Song by Maia Wilson, and Cast of Frozen

from the album Frozen
- Published: Wonderland Music Company
- Released: November 25, 2013
- Recorded: 2012
- Genre: Show tune
- Length: 3:02
- Label: Walt Disney
- Songwriters: Kristen Anderson-Lopez; Robert Lopez;
- Producers: Kristen Anderson-Lopez; Robert Lopez; Christophe Beck; Chris Montan; Tom MacDougall;

= Fixer Upper (Frozen song) =

"Fixer Upper" is a song from the 2013 Disney animated film Frozen.

==Production==
Kristen Anderson-Lopez talked about the song's inspiration:

Well honestly the inspiration for that is Bobby [husband Robert Lopez]. When we were first dating, I used to talk about him to my girlfriends as like he's a bit of a fixer-upper. He lived with his parents but I was in love with him. I knew I was gonna marry him but he lived with his parents, he didn't have a job. He was writing this crazy, puppet musical [Avenue Q] and so the word, fixer-upper, has always been in my lexicon.

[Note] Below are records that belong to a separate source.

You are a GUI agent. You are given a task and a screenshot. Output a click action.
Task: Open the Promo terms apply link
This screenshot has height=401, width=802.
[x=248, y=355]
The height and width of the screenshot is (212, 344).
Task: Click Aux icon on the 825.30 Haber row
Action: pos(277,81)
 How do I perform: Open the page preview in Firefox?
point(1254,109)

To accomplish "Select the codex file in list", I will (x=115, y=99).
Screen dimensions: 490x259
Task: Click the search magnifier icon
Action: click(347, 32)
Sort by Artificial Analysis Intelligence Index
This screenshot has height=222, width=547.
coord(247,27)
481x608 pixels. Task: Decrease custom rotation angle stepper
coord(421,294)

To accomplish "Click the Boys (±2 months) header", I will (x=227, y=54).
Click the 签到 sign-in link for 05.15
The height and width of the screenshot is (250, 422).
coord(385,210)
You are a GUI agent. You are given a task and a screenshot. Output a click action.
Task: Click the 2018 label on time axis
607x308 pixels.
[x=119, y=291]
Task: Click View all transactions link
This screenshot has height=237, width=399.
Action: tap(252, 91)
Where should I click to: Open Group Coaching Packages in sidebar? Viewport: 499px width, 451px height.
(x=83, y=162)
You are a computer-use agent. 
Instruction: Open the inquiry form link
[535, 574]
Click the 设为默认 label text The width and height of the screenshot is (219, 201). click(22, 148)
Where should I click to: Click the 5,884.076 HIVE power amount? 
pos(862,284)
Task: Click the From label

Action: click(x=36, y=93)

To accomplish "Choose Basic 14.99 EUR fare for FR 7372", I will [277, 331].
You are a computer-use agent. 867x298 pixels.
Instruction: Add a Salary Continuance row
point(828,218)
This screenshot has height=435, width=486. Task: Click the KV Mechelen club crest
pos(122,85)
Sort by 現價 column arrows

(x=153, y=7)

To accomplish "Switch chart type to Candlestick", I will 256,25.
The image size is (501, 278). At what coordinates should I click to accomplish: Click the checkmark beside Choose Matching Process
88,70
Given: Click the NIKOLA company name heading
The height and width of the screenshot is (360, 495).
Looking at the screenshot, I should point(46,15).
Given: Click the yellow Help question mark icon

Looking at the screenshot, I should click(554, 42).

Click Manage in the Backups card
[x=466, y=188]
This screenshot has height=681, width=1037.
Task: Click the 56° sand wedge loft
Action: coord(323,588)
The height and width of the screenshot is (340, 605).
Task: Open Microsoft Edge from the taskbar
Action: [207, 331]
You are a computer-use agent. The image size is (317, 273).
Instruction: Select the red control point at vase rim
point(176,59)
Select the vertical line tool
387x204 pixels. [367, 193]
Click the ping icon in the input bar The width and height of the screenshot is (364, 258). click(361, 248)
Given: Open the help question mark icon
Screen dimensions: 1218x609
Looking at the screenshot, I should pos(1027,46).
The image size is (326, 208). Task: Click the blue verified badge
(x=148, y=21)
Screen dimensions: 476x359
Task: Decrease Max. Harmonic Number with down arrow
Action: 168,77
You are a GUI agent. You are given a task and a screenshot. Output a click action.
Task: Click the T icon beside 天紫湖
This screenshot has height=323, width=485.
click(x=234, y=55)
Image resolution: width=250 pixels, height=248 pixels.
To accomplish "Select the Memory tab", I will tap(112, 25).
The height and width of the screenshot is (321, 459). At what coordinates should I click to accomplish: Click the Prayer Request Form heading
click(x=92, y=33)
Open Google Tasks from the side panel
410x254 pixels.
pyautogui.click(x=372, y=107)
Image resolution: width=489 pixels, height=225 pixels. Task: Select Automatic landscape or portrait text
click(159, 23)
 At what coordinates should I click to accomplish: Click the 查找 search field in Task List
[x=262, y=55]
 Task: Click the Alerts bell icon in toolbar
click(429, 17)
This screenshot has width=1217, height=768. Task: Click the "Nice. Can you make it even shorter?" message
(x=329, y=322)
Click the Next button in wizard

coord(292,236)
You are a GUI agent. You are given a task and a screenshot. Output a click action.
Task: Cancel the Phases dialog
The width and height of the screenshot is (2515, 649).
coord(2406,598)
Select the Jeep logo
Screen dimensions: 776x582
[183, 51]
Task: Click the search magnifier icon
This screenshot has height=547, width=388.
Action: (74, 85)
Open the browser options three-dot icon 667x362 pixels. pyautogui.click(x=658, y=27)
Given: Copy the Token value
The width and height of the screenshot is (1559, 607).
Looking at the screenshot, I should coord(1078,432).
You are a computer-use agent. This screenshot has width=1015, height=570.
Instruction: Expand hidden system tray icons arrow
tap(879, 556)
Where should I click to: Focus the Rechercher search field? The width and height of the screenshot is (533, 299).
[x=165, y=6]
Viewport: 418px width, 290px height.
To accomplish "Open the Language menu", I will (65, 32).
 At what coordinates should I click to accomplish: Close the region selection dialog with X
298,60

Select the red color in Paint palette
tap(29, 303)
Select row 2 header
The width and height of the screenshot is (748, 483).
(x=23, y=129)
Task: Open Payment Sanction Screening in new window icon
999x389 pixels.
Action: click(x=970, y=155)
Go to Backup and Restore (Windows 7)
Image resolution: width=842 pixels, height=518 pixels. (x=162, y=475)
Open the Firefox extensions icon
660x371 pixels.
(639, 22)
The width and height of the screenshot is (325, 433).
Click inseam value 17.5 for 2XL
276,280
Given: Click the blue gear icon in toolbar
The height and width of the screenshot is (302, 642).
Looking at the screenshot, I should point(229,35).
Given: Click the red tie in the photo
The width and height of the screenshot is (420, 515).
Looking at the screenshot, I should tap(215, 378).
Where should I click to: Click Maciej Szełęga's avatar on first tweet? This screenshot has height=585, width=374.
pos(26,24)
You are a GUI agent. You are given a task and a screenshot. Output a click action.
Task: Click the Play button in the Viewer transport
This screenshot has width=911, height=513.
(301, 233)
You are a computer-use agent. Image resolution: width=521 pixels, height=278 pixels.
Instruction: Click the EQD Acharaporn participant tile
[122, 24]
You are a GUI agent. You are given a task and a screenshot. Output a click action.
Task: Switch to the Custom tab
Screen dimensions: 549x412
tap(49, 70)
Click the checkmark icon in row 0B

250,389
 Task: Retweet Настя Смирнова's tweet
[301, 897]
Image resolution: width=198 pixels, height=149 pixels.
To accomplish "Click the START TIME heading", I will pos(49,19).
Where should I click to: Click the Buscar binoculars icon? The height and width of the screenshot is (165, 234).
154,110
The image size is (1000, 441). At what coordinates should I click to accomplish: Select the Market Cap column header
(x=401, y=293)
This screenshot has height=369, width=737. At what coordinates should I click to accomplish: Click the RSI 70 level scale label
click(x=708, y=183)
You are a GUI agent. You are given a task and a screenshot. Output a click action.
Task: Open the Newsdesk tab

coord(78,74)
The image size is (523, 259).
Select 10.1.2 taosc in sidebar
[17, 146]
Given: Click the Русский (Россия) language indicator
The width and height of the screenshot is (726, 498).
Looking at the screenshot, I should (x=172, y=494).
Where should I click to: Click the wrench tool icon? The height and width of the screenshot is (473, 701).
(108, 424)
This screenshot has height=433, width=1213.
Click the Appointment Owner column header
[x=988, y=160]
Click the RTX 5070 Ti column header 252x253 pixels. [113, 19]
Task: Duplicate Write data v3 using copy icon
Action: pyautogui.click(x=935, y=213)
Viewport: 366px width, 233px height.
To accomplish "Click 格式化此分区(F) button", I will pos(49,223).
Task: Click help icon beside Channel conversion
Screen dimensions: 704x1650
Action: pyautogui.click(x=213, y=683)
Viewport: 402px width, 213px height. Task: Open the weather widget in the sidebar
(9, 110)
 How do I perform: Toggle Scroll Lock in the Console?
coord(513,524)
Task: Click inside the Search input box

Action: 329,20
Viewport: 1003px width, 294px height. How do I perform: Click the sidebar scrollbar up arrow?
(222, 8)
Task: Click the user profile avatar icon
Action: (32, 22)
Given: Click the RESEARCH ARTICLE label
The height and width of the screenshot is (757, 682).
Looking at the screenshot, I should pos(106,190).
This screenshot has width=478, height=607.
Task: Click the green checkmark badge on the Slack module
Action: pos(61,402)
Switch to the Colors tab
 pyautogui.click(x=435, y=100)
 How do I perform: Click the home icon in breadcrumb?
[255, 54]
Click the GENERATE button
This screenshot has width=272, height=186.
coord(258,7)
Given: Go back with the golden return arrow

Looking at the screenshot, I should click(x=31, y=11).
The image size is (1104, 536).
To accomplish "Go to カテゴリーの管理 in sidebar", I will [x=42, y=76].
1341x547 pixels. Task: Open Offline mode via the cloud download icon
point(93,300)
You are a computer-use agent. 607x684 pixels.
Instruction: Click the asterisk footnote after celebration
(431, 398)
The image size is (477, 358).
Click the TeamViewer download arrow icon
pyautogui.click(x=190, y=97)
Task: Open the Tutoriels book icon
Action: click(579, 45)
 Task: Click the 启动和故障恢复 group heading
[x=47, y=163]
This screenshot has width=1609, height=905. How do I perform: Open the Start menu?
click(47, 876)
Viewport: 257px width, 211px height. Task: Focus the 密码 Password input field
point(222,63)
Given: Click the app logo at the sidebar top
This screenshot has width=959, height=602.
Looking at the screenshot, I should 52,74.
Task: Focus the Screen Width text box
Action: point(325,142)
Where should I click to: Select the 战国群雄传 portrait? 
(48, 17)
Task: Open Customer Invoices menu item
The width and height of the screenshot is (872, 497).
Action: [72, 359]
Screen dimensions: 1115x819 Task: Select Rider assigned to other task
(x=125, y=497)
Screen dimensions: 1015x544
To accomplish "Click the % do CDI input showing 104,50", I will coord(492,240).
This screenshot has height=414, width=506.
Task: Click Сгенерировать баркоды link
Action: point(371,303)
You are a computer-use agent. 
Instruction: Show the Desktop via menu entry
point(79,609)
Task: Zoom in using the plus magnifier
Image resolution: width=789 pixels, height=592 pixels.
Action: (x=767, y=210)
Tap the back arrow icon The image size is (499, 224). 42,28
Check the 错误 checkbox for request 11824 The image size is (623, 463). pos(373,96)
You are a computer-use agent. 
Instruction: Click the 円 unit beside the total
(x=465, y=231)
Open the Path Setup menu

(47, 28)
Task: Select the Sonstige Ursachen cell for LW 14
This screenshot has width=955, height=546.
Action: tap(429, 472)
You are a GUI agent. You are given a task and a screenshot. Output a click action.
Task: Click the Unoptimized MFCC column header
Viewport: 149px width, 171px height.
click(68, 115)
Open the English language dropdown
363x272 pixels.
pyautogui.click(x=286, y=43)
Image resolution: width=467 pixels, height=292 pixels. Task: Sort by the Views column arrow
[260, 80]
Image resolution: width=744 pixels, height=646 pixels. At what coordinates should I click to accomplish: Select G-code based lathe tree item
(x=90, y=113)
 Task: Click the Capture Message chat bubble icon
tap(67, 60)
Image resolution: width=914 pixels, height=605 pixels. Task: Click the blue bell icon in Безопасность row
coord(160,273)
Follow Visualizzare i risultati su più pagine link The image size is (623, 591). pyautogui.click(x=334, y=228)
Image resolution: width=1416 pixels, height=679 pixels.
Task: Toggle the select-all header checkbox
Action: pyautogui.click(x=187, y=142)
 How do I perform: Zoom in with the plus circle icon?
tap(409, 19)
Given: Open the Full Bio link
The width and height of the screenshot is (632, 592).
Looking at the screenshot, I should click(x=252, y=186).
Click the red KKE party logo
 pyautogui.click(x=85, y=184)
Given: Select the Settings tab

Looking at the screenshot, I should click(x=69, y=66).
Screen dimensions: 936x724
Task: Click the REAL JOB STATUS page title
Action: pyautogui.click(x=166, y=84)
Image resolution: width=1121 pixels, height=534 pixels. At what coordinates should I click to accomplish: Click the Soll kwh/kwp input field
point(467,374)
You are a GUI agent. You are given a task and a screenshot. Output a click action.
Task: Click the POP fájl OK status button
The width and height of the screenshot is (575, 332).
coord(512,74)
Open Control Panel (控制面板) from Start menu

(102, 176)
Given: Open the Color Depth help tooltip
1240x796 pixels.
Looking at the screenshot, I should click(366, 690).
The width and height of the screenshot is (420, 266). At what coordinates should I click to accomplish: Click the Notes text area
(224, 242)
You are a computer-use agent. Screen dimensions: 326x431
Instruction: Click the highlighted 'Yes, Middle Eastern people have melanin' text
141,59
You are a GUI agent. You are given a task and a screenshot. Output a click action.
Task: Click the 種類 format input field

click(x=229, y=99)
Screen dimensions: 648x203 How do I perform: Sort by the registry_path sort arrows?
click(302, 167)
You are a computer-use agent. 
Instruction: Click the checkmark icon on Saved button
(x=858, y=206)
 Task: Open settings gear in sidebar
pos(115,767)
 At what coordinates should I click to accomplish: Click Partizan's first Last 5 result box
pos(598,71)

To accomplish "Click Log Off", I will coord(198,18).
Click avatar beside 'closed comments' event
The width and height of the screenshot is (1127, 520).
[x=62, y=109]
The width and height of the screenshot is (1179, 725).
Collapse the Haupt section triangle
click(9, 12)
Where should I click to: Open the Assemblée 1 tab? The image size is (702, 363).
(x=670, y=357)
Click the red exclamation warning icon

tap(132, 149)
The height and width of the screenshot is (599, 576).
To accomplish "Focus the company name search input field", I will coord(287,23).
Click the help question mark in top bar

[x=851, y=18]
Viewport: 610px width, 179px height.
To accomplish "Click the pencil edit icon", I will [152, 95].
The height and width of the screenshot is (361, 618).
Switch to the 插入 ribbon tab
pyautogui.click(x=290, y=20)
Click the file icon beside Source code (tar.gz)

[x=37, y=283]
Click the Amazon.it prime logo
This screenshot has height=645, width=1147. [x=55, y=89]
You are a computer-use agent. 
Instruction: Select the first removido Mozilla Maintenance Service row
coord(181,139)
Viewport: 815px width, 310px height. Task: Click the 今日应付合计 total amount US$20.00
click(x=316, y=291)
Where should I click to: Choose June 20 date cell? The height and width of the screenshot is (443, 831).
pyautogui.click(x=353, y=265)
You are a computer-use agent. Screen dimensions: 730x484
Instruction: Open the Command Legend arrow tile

Robert Lopez further elaborated on the song's context within the musical:

When we realized that Kristoff was going to have this relationship with the trolls which was kind of the key discovery we realized that it was kind of like okay, he's bringing this girl that he's not dating home to this big, ruckus family and they're gonna misinterpret the situation. So we thought oh, gee it's gotta have that kind of New York dating song cabaret feel and so that's how the music kind of came about.

==Synopsis==
The song is sung when Kristoff brings Anna to his "family" - the trolls who treated Anna after Elsa's earlier accident. Kristoff seeks to have Pabbie treat Anna since he fears Elsa has injured her, but the trolls think Anna is his steady girlfriend and hence try to marry the two together. The song starts with the trolls asking Anna what is turning her off from dating Kristoff, like "his unmanly blondness" or his tendency to "tinkle in the woods". Despite Kristoff protesting that Anna is already engaged, the trolls go ahead and try to wed them. They manage to get partway through the vows before Anna collapses and falls into Kristoff's arms due to her frozen heart.

==Critical reception==
IndieWire described the song as an "arbitrary upbeat ode to love's ability to triumph over imperfection so incongruous it's displaced to the middle of Frozen's soundtrack CD". DecentFilms stated, "There's a double entendre about another type of relationship that is said to be "outside of nature's laws": The trolls, singing about Kristoff in the "Fixer-Upper" song, suggest that he has an unnatural relationship with his reindeer Sven. Yes: a bestiality joke in a Disney cartoon". Dawn described it as "the opening from Fraggle Rock".

== Other languages ==
The Korean language version sung by Jung Young-joo and other members of the cast appeared on the Gaon Music Chart's download sub-chart at 200 after being downloaded 6,000 times; however, it did not appear on the main Gaon Singles Chart.

=== Charts ===

| Chart (2013–14) | Peak position |
|---|---|
| South Korea (Gaon International Chart) | 12 |
| South Korea (Gaon Chart) | 94 |

== Certifications ==

| Region | Certification | Certified units/sales |
| New Zealand (RMNZ) | Gold | 15,000^{‡} |
| United Kingdom (BPI) | Silver | 200,000^{‡} |
| United States (RIAA) | Platinum | 1,000,000^{‡} |
^{‡} Sales+streaming figures based on certification alone.